Bright fluorescence www.selleckchem.com/screening/epigenetics-compound-library.html signals were seen for all preparations used in this study. No signal was found for beads carrying only MAb 3/1 or MAb 26/1, respectively. Additionally, coated beads were tested for the presence of the housekeeping proteins Mip,

Hsp60 and OmpM using specific MAbs and isotype-specific anti-mouse FITC. These proteins are constituent parts of OMV (Helbig et al., 2006a). Soluble LPS-carrying beads were negative; on OMV beads, a weak OmpM signal was detectable. Mip and Hsp60 were negative (immunofluorescence data not shown). Using the chosen technique, it was possible to decorate the beads separately according to the strains, the growth phases and the LPS fractions. The strain-unspecific

LPS decoration of beads visualized by Oh & Swanson (1996) revealed that synthetic Selleck AZD8055 particles were not delivered to lysosomes efficiently, presumably because of their hydrophobicity. Therefore, we used beads without LPS, but coated with specific antibodies as a reference parameter for statistical evaluation in order to assess only the additional inhibition power due to LPS. The percentage of uncoated lysosomal beads found after 1 h (after 5 h) amounted to 45.5±5.1% (41.8±1.9%) in A. castellanii, 32.4±2.2% (28.5±5.9%) in human monocytes and 30.0±5.1% (27.1±4.9%) in A/J mouse macrophages. For standardization, the counted number of uncoated beads in host cells (average±SD) per experiment was calculated to be 100% (±SD). With reference to the uncoated beads, 1 h after phagocytosis, 77.7±10.4% of beads carrying Corby OMV prepared from the E-phase were colocalized with lysosomal FDx inside A. castellanii (Fig. 1a).
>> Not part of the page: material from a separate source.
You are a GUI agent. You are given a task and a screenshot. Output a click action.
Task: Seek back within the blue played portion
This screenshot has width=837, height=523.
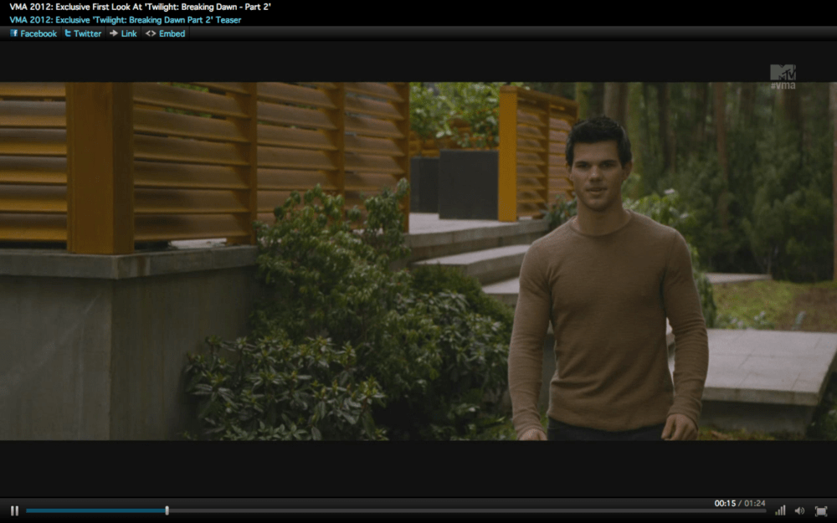tap(92, 510)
The value for Corby TF 3/1 amounted to 75.9±12.0%. Both strains do not differ significantly from negative controls and themselves. Beads coated with LPS fraction

<300 kDa were located in smaller numbers (P<0.001) in lysosomes of A. castellanii, 26.9±3.3% of the Corby strain and 32.5±4.7% of the mutant TF 3/1. We obtained similar results for human monocytes. A/J mouse macrophages also fulfil the chosen significance level (P<0.001), but in comparison with A. castellanii and monocytes, more than twice as many of beads for are lysosomal. An attempt at explaining these differences is not possible with the study design chosen. OMV and LPS fractions <300 kDa prepared from PE-phase liquid cultures of both strains inhibited phagosome maturation sufficiently 1 h after phagocytosis. We achieved statistically significant differences (P up to <0.001) for all host cells (Fig. 1b). Certainly, the significance level was lower for OMV than for LPS fraction <300 kDa regardless of the strains and host cells, but these calculations could have been due to the study design. OMV have a diameter of 186±83 nm (Fernandez-Moreira et al., 2006).